Il progetto di Grillo è durato solo un giorno.Sono arrivato alla conclusione che non ci sono sufficienti garanzie di portare avanti un’agenda comune per riformare l’Europa” ha dichiarato l’ex premier belga aggiungendo che “non c’è abbastanza terreno comune per procedere con la richiesta del Movimento 5 Stelle di unirsi al gruppo Alde. Rimangono differenze fondamentali sulle questioni europee chiave“.

Grillo e Davide Casaleggio stanno incontrando a Bruxelles i 17 eurodeputati del Movimento 5 Stelle. , mentre in rete non si placa l’ira degli iscritti. Al post aggiornato con i risultati del voto convergono diversi commenti di protesta e tra gli utenti c’è anche chi annuncia di “aver tolto il simbolo del M5S dal profilo Facebook”. “Caro Grillo oggi hai perso il 30 per cento degli elettori. Il problema a tuo sfavore è che hai deciso tutto tu, senza un dibattito democratico, bisognava parlarne e chiarire tutti gli aspetti un mese prima“, scrive Ivo mentre Mario attacca: “che pugnalata alla schiena…il mio sogno si è infranto“. “Europeisti; pro Ttip; pro euro; pro bandiera unica; pro banche; pro capitalismo. E dopo questo triplo salto mortale carpiato con mezzo avvitamento, oggi nasce il PD5S“, attacca Giovanni elencando quelli che, a suo parere, sono i punti chiave dell’Alde.

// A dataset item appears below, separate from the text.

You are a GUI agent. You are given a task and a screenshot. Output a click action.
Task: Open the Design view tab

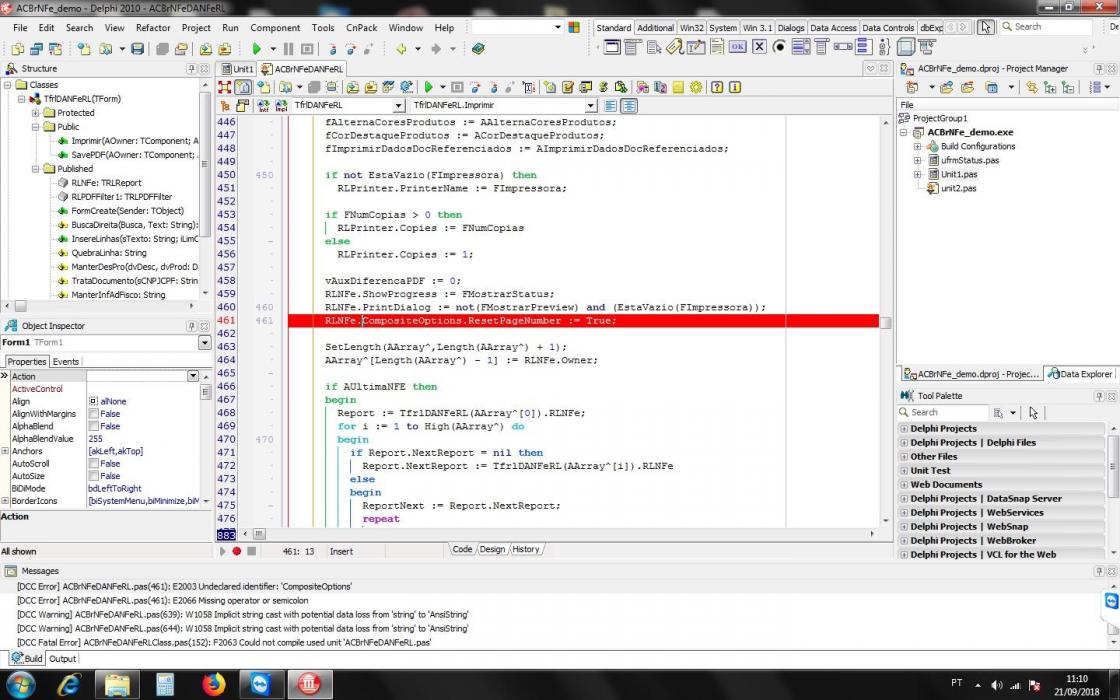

Non mancano neppure le polemiche politiche per la tentata ‘svolta’ del M5s, a partire dalla Lega che già con il segretario Matteo Salvini aveva parlato di “voltafaccia“, e per voce dell’eurodeputato e vicesegretario federale Lorenzo Fontana parla di “mossa sconcertante” con la quale “Grillo sconfessa se stesso e per qualche poltrona in più abbraccia chi, a parole, ha sempre contestato. E’ l’apoteosi dell’incoerenza a Cinque Stelle”. Secondo Fontana ” l’Alde è la negazione di ciò che Grillo ha sempre professato: è il principale sostenitore di questa Europa e dell’euro, è a favore dei trattati ammazza-commercio e delle politiche di immigrazione e globalizzazione sfrenata, è contro Putin e contro Trump. Il Grillo barricadero ha capitolato, passando dalla parte del nemico politico. Una mossa che coincide, guarda caso, con un periodo di spartizione di poltrone europee, con in ballo presidenza e vicepresidenza del Parlamento Ue e delle Commissioni. Grillo è stato normalizzato dal sistema. Ha deciso di arrendersi!”.

Polemico anche il Pd. La deputata Marina Berlinghieri sottolinea che “dopo l’utilizzo dei milioni di euro di fondi pubblici dei gruppi di Camera e Senato, ora il Movimento 5 stelle vuole usare anche l’Europa come salvadanaio per il proprio partito. La giravolta di Beppe Grillo, che abbandona l’alleanza con l’Ukip di Farage per passare all’Alde, serve a incassare quasi 700mila euro all’anno di fondi pubblici da usare per le iniziative politiche in Italia. A confermarlo è lo stesso Grillo nel suo blog, quando mette nero su bianco che vuole ‘ottenere fondi da spendere sul territorio“.